■ TRECHO APRESENTADO
■ ■ ■ ■

Para o professor do departamento de Ciências Sociais da UEL, Ronaldo Baltar, doutor em sociologia, os dois são vereadores focados em si mesmos, cuja meta é atrair popularidade para suas bandeiras. "Alguns novos vereadores têm uma visão bastante pessoal da política; investem nessa nova forma midiática de fazer política, são os políticos youtubers, que procuram causar polêmica para atrair visibilidade para as propostas deles. E conseguem porque têm bastante seguidores", descreve. "Alguns vereadores vêm pecando pela falta de decoro. Como agente público, o vereador tem que exercer o papel de ser um mediador, um balizador da cidade, e não ser a pessoa que vai cometer esses atos de discriminação, de críticas que são generalizantes, e isso apenas com a finalidade de criar polêmica e aumentar a visibilidade nas redes sociais", critica.

ÉTICA?
Há, ainda, um quarto vereador que contribui para alavancar a crise: o decano da Casa, Gerson Araújo (PSDB). Ele responde a processo por improbidade administrativa e a processo penal por estelionato e falsidade ideológica por fato ocorrido no curto tempo em que ocupou o cargo de prefeito de Londrina, o último trimestre de 2012. Ele teria pressionado proprietário a vender terreno para a Iguaçu do Brasil, construtora acusada de um dos maiores golpes contra consumidores ao não entregar imóveis a centenas deles. Recentemente, a Polícia Federal instaurou inquérito para apurar crime eleitoral na campanha de 2016, quando o tucano teria omitido valores na prestação de contas.

■ ■ ■ ■

■ DADOS FORNECIDOS

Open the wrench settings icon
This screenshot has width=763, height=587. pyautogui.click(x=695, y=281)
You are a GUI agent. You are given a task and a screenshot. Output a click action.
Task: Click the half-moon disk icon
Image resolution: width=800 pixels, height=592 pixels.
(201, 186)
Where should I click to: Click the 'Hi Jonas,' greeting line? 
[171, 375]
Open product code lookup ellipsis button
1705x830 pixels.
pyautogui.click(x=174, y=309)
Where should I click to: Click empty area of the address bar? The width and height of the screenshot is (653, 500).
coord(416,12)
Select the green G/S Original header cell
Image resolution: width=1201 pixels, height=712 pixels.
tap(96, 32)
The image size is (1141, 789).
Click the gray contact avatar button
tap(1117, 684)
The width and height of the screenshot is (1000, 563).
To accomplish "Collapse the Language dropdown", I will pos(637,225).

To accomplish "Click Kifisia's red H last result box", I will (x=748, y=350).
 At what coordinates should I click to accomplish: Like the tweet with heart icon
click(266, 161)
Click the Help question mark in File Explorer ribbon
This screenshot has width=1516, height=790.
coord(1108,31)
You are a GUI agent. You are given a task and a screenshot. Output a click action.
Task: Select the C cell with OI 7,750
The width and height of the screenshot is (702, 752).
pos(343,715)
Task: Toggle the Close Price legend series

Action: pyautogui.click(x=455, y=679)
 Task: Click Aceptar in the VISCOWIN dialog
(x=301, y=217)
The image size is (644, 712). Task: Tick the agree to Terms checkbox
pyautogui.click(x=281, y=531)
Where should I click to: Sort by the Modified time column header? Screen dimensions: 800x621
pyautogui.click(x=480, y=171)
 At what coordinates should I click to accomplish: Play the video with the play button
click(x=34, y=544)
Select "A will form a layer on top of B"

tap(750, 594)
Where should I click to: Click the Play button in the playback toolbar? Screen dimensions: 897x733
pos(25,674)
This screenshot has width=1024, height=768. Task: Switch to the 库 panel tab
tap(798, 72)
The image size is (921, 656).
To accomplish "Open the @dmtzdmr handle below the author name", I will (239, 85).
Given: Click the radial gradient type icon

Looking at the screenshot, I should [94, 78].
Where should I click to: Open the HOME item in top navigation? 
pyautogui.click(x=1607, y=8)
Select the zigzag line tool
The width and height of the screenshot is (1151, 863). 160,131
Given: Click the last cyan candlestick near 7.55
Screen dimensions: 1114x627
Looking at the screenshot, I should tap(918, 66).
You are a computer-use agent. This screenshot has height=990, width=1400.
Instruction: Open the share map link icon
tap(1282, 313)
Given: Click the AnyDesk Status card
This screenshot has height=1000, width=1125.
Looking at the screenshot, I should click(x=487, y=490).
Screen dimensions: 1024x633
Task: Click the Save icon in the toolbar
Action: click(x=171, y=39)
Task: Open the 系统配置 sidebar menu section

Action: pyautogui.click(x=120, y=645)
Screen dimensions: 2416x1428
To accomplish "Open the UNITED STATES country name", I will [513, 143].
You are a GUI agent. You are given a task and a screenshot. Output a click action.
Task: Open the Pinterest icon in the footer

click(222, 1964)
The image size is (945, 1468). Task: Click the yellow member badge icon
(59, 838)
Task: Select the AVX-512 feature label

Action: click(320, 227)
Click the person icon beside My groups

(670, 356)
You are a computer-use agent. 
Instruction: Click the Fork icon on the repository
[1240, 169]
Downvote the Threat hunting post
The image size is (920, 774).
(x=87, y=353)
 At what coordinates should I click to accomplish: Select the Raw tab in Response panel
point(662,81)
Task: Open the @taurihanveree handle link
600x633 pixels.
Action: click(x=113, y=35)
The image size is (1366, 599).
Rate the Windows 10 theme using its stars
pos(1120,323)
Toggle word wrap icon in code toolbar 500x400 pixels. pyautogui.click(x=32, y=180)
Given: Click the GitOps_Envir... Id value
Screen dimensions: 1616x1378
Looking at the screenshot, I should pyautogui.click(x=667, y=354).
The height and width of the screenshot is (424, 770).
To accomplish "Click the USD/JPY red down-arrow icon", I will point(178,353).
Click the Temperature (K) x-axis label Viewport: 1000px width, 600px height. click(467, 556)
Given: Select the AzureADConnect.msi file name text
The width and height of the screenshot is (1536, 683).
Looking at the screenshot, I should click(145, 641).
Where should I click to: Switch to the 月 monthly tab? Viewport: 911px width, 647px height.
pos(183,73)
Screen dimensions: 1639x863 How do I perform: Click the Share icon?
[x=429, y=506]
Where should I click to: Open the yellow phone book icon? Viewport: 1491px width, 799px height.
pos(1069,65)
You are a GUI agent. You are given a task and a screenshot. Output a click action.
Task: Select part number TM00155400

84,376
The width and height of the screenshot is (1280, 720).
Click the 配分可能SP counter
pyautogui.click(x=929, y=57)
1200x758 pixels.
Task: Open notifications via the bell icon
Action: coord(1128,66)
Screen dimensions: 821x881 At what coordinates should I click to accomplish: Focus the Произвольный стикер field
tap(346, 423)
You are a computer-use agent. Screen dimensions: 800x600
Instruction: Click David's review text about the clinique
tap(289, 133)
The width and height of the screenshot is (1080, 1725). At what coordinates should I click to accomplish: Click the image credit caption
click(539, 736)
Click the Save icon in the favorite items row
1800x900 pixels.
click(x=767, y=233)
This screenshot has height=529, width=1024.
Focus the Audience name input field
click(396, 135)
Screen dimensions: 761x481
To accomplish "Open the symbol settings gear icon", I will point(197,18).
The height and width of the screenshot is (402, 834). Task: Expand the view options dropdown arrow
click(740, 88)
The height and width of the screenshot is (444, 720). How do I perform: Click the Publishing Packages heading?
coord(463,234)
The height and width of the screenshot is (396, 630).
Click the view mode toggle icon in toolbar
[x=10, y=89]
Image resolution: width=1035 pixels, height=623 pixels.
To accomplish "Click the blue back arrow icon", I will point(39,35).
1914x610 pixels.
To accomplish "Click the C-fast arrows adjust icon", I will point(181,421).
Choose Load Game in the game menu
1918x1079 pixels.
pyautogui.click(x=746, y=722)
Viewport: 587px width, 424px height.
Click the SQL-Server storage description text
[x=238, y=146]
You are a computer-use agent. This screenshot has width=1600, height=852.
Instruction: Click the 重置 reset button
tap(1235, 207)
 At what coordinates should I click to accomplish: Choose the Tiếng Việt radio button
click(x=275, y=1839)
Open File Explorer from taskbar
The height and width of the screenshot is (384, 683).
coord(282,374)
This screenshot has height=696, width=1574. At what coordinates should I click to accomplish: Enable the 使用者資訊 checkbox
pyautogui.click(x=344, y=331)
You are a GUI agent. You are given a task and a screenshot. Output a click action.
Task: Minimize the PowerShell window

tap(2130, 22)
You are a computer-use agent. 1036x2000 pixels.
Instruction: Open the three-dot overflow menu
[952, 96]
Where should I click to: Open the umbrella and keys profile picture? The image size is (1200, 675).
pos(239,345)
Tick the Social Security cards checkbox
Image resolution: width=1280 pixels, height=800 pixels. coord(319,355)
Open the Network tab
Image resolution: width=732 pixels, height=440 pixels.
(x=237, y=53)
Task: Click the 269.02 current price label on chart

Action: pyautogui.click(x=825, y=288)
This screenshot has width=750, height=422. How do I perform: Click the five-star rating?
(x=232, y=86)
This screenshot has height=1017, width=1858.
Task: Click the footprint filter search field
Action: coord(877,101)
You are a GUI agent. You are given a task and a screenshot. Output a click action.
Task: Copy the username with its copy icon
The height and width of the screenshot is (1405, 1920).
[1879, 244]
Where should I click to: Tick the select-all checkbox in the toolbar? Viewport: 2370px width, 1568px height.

■ ■ ■ ■

■ O QUE FAZER
(1) Indique se cada afirmação abaixo concorda com o trecho apresentado. Responda sim ou não e cite literalmente as palavras do trecho que decidem a resposta.
(a) Ronaldo Baltar tem doutorado em sociologia.
(b) Gerson Araújo foi prefeito de Londrina durante todo o ano de 2012.
(c) A Polícia Federal abriu inquérito relacionado à campanha eleitoral de 2016.
(2) Continue, por favor, o trecho apresentado a partir do ponto em que ele termina.

■ RESULTADOS POR TAREFA
(1)
(a) Sim: "doutor em sociologia".
(b) Não: "no curto tempo em que ocupou o cargo de prefeito de Londrina, o último trimestre de 2012".
(c) Sim: "a Polícia Federal instaurou inquérito para apurar crime eleitoral na campanha de 2016".

(2)
O problema é que, com esta ficha corrida, Gerson é o presidente da Comissão de Ética da Câmara. Neste momento de instabilidade, com demandas contra vários vereadores, poderá ser o tucano – com sua vida pregressa – a selar o destino dos colegas. "Se o presidente da Comissão de Ética responde a processos por situações ligadas à função pública, isso desestabiliza a comissão de ética, justamente quando esta comissão tem sido extremamente demandada", avalia Cenci. "Independentemente de comprovação, o vereador deveria se afastar do cargo de presidente", recomenda.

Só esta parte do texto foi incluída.